Armin Dellnitz, Geschäftsführer von Stuttgart-Marketing stimmte ihm zu: „Vor drei Jahren haben wir die Anfrage eines Veranstalters erhalten, der hier einen Kongress mit 1000 Leuten abhalten wollte – und dabei besonderen Wert auf eine nachhaltige Tagungsstätte legte.“ Damals sei ihm klar geworden, dass der Tourismusort Stuttgart ohne ein Nachhaltigkeitskonzept in Zukunft Marktanteile verlieren würde.

Rücklauf der lokalen Betriebe „eher mau“

Was genau macht Stuttgart nun zu einem nachhaltigen Tourismusort? Da bleibt Minister Bonde vage: „Das ist ein Prozess und es geht darum, wie man sich weiterentwickelt.“ Die Stadt müsse nun erstmal einen Kriterienkatalog abarbeiten. Armin Dellnitz ist sich dennoch sicher, dass der Standort Stuttgart das Siegel bereits jetzt verdient hat. Man habe schließlich schon konkrete Maßnahmen ergriffen: „Wir versuchen etwa, keine Stuttgart-Souvenirs mehr in China fertigen zu lassen. Und wir haben unseren gesamten Briefverkehr auf Recyclingpapier umgestellt.“ Auch beziehe man inzwischen nur noch Strom aus erneuerbaren Energien.

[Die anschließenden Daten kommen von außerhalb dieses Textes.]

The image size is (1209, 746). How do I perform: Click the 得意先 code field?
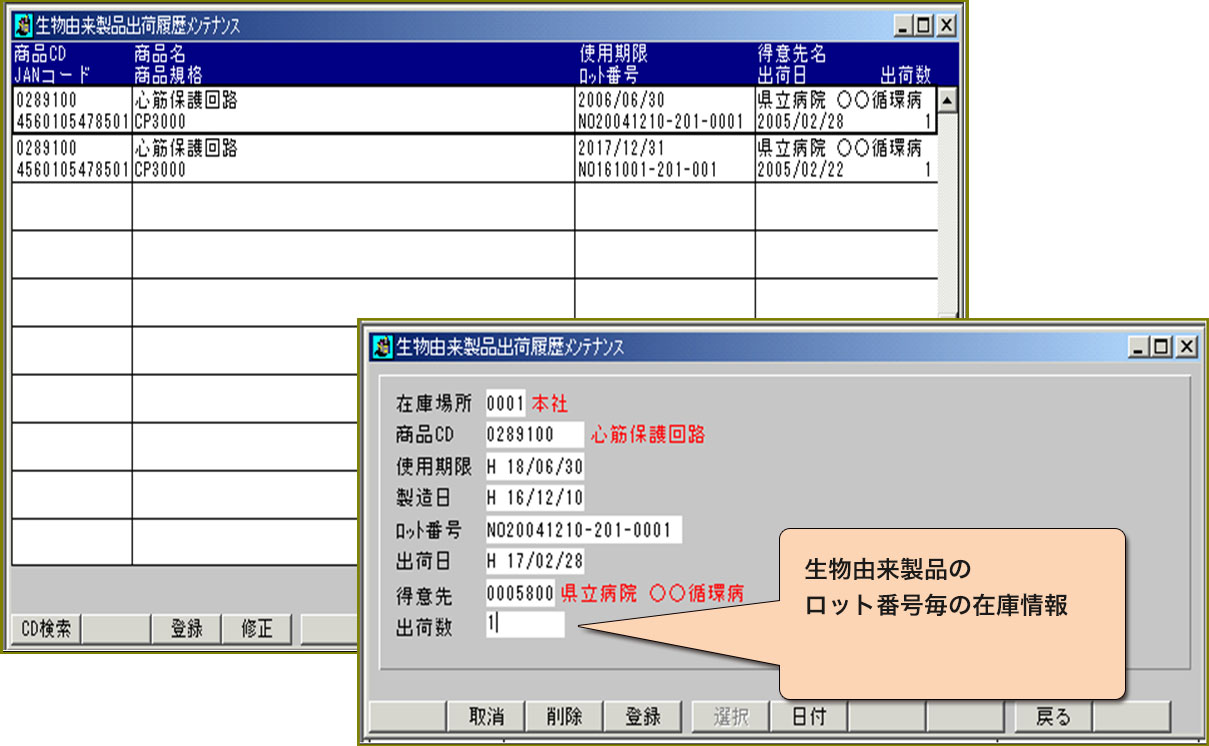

Dabei spricht Dellnitz in erster Linie von Stuttgart-Marketing. Den Tourismus-Standort Stuttgart macht freilich viel mehr aus: Hotels, Gastronomie, Tagungszentren und nicht zuletzt Nahverkehr und Infrastruktur. Man habe sich sehr bemüht, lokale Betriebe mit an Bord zu holen, der Rücklauf sei aber „eher mau“ gewesen, erklärte Hilke Langer von Stuttgart-Marketing. 16 Hotels und Gastronomiebetriebe hätten sich nun bereit erklärt, ihre Nachhaltigkeit überprüfen zu lassen. Die Begeisterung hält sich also in Grenzen, denn insgesamt gibt es in der Stadt allein 171 Betriebe, die Übernachtungsmöglichkeiten bieten. Die gesamte touristische Infrastruktur eines Ortes nachhaltiger zu gestalten sei „unheimlich komplex“, sagte Langner.

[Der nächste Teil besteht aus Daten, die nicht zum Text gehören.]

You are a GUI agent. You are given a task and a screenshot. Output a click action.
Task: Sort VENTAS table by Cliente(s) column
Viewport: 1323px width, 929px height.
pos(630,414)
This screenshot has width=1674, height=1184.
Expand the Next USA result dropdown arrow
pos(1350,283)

Drei Jahre lang darf die Stadt Stuttgart nun das Siegel „Nachhaltiges Reiseziel“ führen. Die entsprechende Plakette wird bald am Eingang der Tourist Information ­i-Punkt in der Königsstraße hängen. Nach Ablauf der drei Jahre wird dann geprüft, ob die Stadt den Maßnahmenkatalog abgearbeitet hat und das Siegel behalten darf.